Step 4: Build Evidence Infrastructure

  • Implement the append-only evidence store with hash-chain linking
  • Build chain integrity verification as a standalone tool
  • Implement the full attestation workflow: record intent before action, record authorization at gate, record outcome after execution
  • Build an independent verification tool — a third party must be able to validate the chain without accessing internal systems
  • Validation: Modify a historical record and confirm the chain integrity check detects it.

Step 5: Deploy Peer Verification

  • Implement PeerVerifier between all agent pairs that exchange delegated work
  • Add delegation chain verification for multi-hop scenarios
  • Confirm fail-closed behavior: a verification failure must block execution, not warn-and-continue
  • Set up monitoring and alerting on authorized=False outcomes — repeated failures from a single agent are an incident signal
  • Validation: Attempt to execute an action without calling peer verification. It must be impossible by design.

Step 6: Prepare for Algorithm Migration

  • Abstract all cryptographic operations behind interfaces (algorithm is a parameter, not a hardcoded constant)
  • Test verification with multiple signature algorithms: Ed25519, ECDSA P-256, and at least one NIST post-quantum candidate (ML-DSA, SLH-DSA)
  • Confirm identity chains survive an algorithm upgrade without requiring full re-issuance
  • Document the migration runbook: how to rotate all credentials to a new algorithm with zero downtime

Advanced Capabilities

Extended guidance on post-quantum readiness, cross-framework identity federation, compliance evidence packaging, and multi-tenant trust isolation is in ADVANCED.md.

Post-Quantum Readiness — Evaluate NIST PQC standards (ML-DSA, ML-KEM, SLH-DSA); build hybrid classical + post-quantum schemes for transition; version the signature algorithm in every credential.

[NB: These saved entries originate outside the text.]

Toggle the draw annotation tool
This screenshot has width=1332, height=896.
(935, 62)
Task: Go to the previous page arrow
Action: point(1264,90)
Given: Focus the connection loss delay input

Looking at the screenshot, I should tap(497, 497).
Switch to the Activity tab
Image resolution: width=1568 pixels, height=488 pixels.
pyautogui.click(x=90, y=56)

Cross-Framework Identity Federation — Design translation layers between A2A, MCP, REST, and SDK-based frameworks; build bridge verification so Agent A (Framework X) is verifiable by Agent B (Framework Y); maintain trust scores across boundaries without leaking tenant data. Target orchestration layers: LangChain, CrewAI, AutoGen, Semantic Kernel, AgentKit.

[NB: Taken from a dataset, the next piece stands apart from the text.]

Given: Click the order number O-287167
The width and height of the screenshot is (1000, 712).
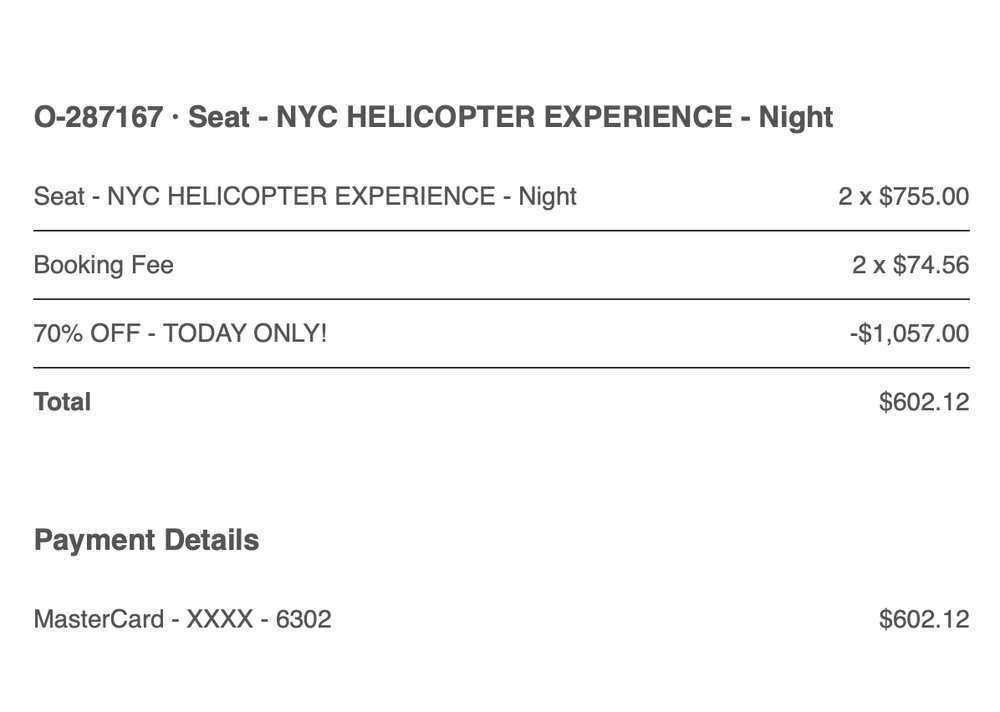Looking at the screenshot, I should pyautogui.click(x=98, y=118).
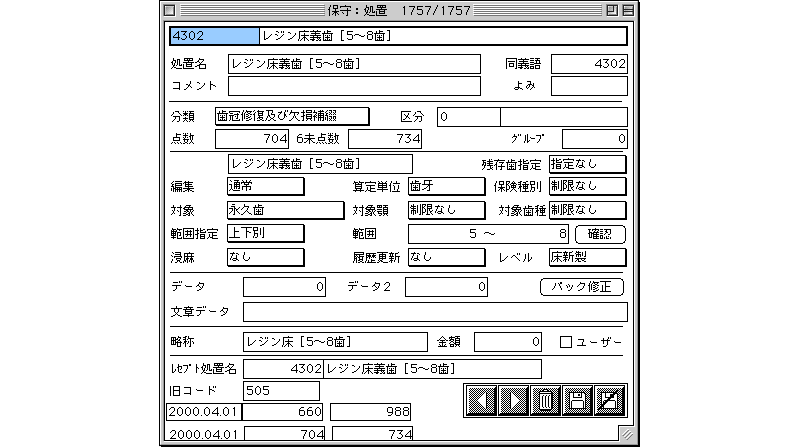Go to the next record arrow

tap(513, 400)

Compliance Evidence Packaging — Bundle evidence records into auditor-ready packages with integrity proofs; map fields to SOC 2 CC6, ISO 27001 A.12.4, and relevant financial regulations; support regulatory and litigation hold (records under hold cannot be deleted or modified).

Multi-Tenant Trust Isolation — Scope credential issuance, revocation, and trust scores per tenant; build cross-tenant verification for B2B interactions with explicit, auditable trust agreements; maintain evidence chain isolation with opt-in cross-tenant audit access.